On le dit, on le répète, la société d'aujourd'hui en est une basée sur l'image. Depuis peu, j'ai remarqué l'arrivée de nouvelles pages dans mes magazines féminins préférés. Il s'agit des publicités de chirurgie plastique. Ces dernières sont plutôt récentes. Avant les années 2000, il n'y en avait pas ou très peu. Les cliniques de chirurgie plastique nous y sont présentées comme des cabinets de dentistes ou des salons de coiffure. Se faire refaire les seins semble désormais aussi normal que se faire refaire une coloration de cheveux. Il me semble qu'il y a une grande différence entre un changement purement externe et une opération au bistouri. Pour moi, la chirurgie plastique demeure un moyen de pallier à une malformation ou encore de corriger un défaut majeur, engendré par un accident ou une maladie, par exemple. Cela dit, on a beau crier au scandale, il est difficile de changer les choses.
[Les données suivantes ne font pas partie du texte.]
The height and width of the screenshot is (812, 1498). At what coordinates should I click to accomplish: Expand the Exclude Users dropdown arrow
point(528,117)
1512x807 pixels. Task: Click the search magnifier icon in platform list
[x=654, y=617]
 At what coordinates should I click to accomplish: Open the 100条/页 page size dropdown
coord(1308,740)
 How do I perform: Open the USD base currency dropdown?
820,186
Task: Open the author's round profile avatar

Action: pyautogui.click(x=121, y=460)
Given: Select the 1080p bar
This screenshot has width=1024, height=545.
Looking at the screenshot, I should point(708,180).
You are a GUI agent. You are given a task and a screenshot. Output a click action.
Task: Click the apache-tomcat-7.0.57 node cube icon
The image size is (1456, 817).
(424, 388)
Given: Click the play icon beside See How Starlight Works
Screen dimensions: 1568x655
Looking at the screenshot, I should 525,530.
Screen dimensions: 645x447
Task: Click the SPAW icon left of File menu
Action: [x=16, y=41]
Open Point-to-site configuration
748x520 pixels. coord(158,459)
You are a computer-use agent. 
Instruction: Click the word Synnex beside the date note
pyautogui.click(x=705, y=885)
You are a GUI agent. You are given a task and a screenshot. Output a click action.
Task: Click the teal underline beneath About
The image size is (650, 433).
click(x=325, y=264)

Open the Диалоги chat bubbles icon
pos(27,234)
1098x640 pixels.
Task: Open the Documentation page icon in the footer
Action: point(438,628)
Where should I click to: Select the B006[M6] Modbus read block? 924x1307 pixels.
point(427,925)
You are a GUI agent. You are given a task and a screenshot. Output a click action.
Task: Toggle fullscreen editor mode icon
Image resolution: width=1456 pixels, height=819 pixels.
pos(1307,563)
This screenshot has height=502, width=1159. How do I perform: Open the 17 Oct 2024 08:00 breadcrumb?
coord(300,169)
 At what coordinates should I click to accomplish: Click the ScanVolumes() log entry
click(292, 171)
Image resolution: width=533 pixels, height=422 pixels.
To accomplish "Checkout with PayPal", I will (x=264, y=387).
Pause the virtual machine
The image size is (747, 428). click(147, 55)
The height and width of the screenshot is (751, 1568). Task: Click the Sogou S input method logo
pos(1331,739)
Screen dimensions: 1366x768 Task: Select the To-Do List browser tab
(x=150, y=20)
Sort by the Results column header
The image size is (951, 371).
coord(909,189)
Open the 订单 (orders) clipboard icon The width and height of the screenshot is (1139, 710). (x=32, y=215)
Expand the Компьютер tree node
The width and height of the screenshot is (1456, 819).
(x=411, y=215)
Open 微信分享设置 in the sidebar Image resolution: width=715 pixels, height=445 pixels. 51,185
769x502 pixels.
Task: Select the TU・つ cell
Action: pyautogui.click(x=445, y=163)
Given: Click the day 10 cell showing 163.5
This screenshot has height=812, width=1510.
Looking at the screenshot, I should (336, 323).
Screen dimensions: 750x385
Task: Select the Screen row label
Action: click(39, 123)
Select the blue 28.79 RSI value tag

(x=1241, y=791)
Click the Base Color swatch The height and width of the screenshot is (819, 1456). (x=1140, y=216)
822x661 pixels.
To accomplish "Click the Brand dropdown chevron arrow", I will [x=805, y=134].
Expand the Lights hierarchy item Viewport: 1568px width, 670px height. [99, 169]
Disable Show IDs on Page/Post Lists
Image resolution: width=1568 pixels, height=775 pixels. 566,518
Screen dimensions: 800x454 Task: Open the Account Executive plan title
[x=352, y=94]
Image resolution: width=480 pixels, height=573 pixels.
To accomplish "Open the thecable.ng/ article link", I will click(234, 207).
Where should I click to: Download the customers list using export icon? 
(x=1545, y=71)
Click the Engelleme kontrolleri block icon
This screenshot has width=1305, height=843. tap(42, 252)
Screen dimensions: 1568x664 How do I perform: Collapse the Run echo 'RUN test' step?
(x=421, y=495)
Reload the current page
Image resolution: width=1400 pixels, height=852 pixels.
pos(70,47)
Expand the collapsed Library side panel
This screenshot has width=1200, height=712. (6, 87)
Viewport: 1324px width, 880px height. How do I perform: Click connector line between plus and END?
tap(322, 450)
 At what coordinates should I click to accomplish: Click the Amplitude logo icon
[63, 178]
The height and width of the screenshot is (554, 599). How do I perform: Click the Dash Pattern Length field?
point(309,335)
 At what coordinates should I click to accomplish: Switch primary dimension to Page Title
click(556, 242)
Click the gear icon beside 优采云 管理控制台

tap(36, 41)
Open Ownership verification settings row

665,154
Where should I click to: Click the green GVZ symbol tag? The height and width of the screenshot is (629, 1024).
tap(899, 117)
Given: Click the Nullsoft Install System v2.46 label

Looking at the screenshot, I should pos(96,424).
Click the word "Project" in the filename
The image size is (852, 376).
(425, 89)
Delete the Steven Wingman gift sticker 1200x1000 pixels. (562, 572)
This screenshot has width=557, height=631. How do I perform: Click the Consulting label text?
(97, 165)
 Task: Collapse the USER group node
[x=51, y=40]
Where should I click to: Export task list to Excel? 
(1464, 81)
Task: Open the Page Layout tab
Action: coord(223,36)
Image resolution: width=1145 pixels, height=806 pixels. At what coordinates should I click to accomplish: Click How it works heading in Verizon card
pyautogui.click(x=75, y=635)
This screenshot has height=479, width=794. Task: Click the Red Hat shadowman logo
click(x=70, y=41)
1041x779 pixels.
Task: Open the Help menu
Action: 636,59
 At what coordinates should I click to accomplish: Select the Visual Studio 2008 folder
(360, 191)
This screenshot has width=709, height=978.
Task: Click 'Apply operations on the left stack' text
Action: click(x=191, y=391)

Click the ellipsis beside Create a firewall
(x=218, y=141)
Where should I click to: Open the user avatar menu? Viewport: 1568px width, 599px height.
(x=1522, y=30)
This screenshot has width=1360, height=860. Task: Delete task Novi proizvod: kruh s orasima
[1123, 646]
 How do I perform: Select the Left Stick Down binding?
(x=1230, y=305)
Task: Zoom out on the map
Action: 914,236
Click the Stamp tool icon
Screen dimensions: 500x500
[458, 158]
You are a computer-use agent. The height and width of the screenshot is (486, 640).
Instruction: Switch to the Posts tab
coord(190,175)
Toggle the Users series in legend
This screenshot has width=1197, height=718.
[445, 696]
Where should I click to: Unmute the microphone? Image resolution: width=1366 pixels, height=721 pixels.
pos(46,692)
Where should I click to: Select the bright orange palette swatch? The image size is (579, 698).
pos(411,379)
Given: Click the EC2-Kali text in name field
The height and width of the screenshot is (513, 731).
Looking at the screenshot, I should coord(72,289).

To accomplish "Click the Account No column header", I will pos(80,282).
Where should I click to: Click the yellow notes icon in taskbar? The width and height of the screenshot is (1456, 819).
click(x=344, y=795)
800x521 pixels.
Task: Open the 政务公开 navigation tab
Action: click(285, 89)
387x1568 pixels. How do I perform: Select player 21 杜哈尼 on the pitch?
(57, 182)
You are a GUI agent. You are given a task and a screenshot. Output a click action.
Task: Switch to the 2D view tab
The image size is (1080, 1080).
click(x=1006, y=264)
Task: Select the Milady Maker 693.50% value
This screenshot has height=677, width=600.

La semaine dernière, j'ai été à la fois étonnée, mais combien enchantée de constater qu'après avoir reçu des centaines de plaintes dénonçant la maigreur des mannequins, M. Simons en personne retirait son catalogue "twik" rentrée 2008. Sur le site Internet de la chaîne de magasins Simons, on peut lire une lettre d'excuses du propriétaire. «Après avoir lu attentivement chacune de vos correspondances, je comprends votre déception et votre frustration. Vous pouvez être assurés que je suis en train de prendre les mesures qui s'imposent pour qu'à l'avenir, nous assumions les responsabilités qui correspondent à nos valeurs chez Simons», souligne Peter Simons en promettant de resserrer les critères d'embauche des mannequins. Aux dires de l'homme d'affaires, l'indice de masse corporelle des mannequins devra être jugé normal. Je n'ai qu'un seul mot à ajouter, «Bravo!». Je crois que si la pression de l'apparence diminue sur les adolescents et surtout sur les adolescentes, il y a de bonnes chances que ceux-ci grandissent en beauté, c'est le cas de le dire. Après tout, la beauté ne se trouve-t-elle pas dans les yeux de celui qui regarde?